• Description of the task: The lines below that include "search" are to be found and copied.

[Opening Record set section]

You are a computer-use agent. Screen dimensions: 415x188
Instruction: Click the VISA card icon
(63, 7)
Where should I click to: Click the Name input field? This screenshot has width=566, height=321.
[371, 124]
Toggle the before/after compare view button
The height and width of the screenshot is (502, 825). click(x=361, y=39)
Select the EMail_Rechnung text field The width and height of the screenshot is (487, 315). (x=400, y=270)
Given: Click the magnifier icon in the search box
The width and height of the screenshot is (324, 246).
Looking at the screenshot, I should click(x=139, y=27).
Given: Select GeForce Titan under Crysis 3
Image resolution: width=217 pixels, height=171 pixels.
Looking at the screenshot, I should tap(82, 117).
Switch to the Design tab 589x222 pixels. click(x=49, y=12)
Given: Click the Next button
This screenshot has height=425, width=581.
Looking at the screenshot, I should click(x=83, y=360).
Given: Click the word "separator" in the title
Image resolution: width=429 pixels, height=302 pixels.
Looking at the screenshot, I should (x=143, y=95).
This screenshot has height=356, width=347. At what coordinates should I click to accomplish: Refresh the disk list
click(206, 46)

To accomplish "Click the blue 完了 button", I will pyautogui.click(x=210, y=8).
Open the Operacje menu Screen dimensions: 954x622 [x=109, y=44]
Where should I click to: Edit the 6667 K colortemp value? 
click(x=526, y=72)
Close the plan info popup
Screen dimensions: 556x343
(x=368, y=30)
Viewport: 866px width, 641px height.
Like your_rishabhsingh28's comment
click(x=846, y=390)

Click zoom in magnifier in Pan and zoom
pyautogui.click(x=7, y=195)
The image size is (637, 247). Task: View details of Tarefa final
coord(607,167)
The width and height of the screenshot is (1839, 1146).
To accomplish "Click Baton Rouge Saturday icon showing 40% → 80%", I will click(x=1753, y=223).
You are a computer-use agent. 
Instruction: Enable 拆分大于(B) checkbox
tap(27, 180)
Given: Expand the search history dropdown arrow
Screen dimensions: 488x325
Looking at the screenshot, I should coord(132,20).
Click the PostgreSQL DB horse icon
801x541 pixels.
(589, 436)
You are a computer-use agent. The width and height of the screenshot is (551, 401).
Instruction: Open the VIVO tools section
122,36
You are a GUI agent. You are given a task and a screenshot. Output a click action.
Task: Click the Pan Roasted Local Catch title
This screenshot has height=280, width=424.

[Closing Record set section]

• Response area:
Given: Click the magnifier icon in the search box
Given: Expand the search history dropdown arrow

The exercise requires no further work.